Rozpoczęła się debata nt. podwyżek służby zdrowia
W Sejmie wieczorem rozpoczęła się debata nad rządowym projektem tzw. ustawy podwyżkowej dla pracowników ochrony zdrowia. Projekt gwarantuje im utrzymanie 30% podwyżek uzyskanych w 2006 r.
Sejmowa komisja zdrowia zaaprobowała prawie wszystkie rozwiązania zaproponowane przez rząd. Nie zgodziła się jednak na to, by wzrost wyceny kosztów świadczeń medycznych od października tego roku dotyczył tylko niektórych szpitali, jak chciał rząd. Zgodnie z projektem, wskaźnik udziału kosztów pracy w wycenie poszczególnych świadczeń wykonywanych miałby wzrosnąć tylko w szpitalach powiatowych i gminnych - z 0,56 do 0,65. Budziło to sprzeciw lekarzy i pielęgniarek. Komisja rekomenduje więc poprawkę,by podnieść wskaźnik wyceny we wszystkich szpitalach.
Zgodnie z rządowym projektem podwyżki, które wypłacono pracownikom służby zdrowia w 2007 r., mają być wliczone do ich wynagrodzenia zasadniczego. Do tej pory dołączane były do pensji jako dodatek. Podwyżki będą, tak jak do tej pory, przekazywane przez NFZ do szpitali tzw. dwoma strumieniami, tj. oddzielnie na świadczenia zdrowotne, które placówka wykonała i oddzielnie na podwyżki. Taki stan rzeczy będzie obowiązywał jednak tylko w przyszłym roku. W roku 2009 i latach następnych środki na utrzymanie podwyżek będą wliczane w sumę kontraktu.
Według rządowego projektu, min. 40% wzrostu kontraktu placówki musi być, pod groźbą sankcji, przeznaczone na wzrost płac pracowników. Kontrolę nad tym ma prowadzić Państwowa Inspekcja Pracy.
Rządowy projekt był przygotowany w lipcu podczas negocjacji związków zawodowych ochrony zdrowia z ministrem zdrowia. Związkowcy nie byli z niego zadowoleni, bo nie gwarantował im podwyżek jeszcze w tym roku, tylko przedłużał istnienie podwyżek uzyskanych rok wcześniej.

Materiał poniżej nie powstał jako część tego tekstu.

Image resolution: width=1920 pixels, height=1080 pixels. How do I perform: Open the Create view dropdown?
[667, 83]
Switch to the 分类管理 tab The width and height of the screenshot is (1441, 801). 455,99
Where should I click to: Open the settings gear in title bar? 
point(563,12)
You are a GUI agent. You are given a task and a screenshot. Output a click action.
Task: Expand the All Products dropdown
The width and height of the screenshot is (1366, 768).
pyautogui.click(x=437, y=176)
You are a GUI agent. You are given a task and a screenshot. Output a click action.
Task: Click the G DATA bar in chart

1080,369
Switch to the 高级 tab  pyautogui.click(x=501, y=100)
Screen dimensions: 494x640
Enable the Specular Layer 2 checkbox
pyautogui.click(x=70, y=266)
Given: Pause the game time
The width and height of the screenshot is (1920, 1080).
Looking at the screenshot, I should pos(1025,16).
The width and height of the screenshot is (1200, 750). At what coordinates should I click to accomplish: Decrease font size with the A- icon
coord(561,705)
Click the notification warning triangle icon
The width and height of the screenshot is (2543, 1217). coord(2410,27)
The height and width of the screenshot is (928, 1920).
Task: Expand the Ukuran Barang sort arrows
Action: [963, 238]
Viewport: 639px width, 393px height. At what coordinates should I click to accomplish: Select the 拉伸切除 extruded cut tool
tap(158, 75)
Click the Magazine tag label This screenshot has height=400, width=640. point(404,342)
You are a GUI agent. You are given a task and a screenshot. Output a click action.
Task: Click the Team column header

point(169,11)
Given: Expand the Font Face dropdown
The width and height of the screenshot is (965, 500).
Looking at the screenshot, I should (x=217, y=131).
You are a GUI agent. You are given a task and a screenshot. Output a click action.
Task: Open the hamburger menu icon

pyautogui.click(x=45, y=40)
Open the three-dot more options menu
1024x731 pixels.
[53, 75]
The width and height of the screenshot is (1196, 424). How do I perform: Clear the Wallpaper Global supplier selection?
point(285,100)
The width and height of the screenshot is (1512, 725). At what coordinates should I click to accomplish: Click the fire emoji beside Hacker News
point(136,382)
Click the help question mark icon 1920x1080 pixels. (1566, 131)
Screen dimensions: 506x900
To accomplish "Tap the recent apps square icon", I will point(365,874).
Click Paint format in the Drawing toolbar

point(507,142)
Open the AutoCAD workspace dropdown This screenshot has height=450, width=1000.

Specjalnie po to, by "przypilnować" tego projektu i by zabiegać o wprowadzenie do niego zmian, do Warszawy - przed gmach Sejmu - przyjechała 30-osobowa delegacja Ogólnopolskiego Związku Pielęgniarek i Położnych. Siostry rozbiły naprzeciw gmachu Sejmu kilka namiotów i prowadzą akcje informacyjną.